# Django Media Files

In Django, media files can be defined as those files which are uploaded by the users. For examples:
1. Profile Picture uploads
2. File Uploads and many more ...

#### Configurations
On our Django settings `settings.py` we add `MEDIA_URL` and `MEDIA_ROOT` settings
```
MEDIA_URL='/media/'
MEDIA_ROOT = BASE_DIR /'media' 
```
or 
```
MEDIA_ROOT = '/var/www/media/' 
```
> Note: `MEDIA_ROOT` is the folder where your file gets saved.

#### Creating a URL configurations so serve uploaded files
In static files serving, Django would provide us with a way to serve static files automatically, But to serve the media files we will need to create a URL configurations to serve all media files from `MEDIA_ROOT`
```py
from django.conf import settings
from django.conf.urls.static import static

urlpatterns = [
     # rest of project url patterns
]
if settings.DEBUG: 
    urlpatterns += static(settings.MEDIA_URL,
                          document_root=settings.MEDIA_ROOT)

``` 
> Note: we serve media files like this on local development environment only, on production servers we use a different approach.
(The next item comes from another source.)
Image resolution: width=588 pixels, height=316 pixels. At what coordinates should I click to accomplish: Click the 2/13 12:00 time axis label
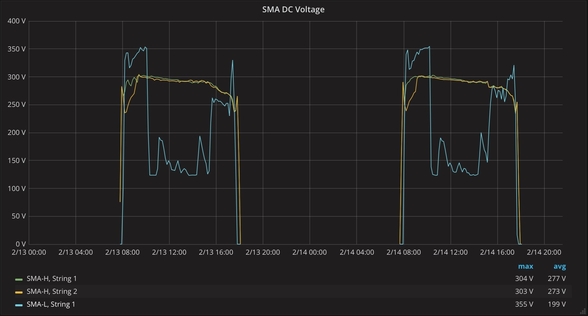click(x=169, y=252)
We serve these assets directly through the webserver.

> Just to try if everything is working, you can create a sample file(`image.jpg`) inside the `MEDIA_ROOT` directory, and check if Django is serving it at `/media/image.jpg`

#### Simple File Upload in Django

- When files are submitted from HTML form to server, the file data can be accessed from `request.FILES` on Django views. `request.FILES` is a dict like object
- Each key in `request.FILES` is the name from `<input type="file" name="">`
- It's mandatory for the HTML forms to have the attribute `enctype="multipart/form-data"`
- Form must be submitted using `POST` method
- Django has proper model fields `ImageField` and  `FileField` for handling file uploads
- These uploaded files are stored on filesystem `(MEDIA_ROOT)` and only the reference of file is stored in `ImageField` or  `FileField` in Database. So basically these fields are abstraction created by Django to help us deal with file uploads but deep down they are just the `CharField` on database side

Example: A basic file uploads, and handling the file uploads manually on the Django side

on HTML side,
```
<!-- image-uploads.html -->
<form method="post" enctype="multipart/form-data">
    {% csrf_token %}
    <input type="file" name="image">
    <input type="submit" value="submit">
</form>
```
on Django view side,

```py
from django.core.files.storage import FileSystemStorage
from django.http import HttpResponse
from django.shortcuts import render

def image_upload(request):
    if request.method == 'POST' and request.FILES['image']:
        image = request.FILES['image']
        fs = FileSystemStorage()

        # save the image on MEDIA_ROOT folder
        file_name = fs.save(image.name, image)

        # get file url with respect to `MEDIA_URL`
        file_url = fs.url(file_name)
        return HttpResponse(file_url)
    else:
        # render the form
        return render(request, "image-uploads.html")
```

That't it, now we can process file uploads in Django, save it to the `MEDIA_ROOT` location automatically using `FileSystemStorage()` 

> When using Django model and fields with `ImageFiled` or `FileField` we don't need to perform the file processing/saving manually like we did just now. Simply we would assign the file to the field, and call the model.save() method like we generally do. I will talk about it in detail in some other tutorial.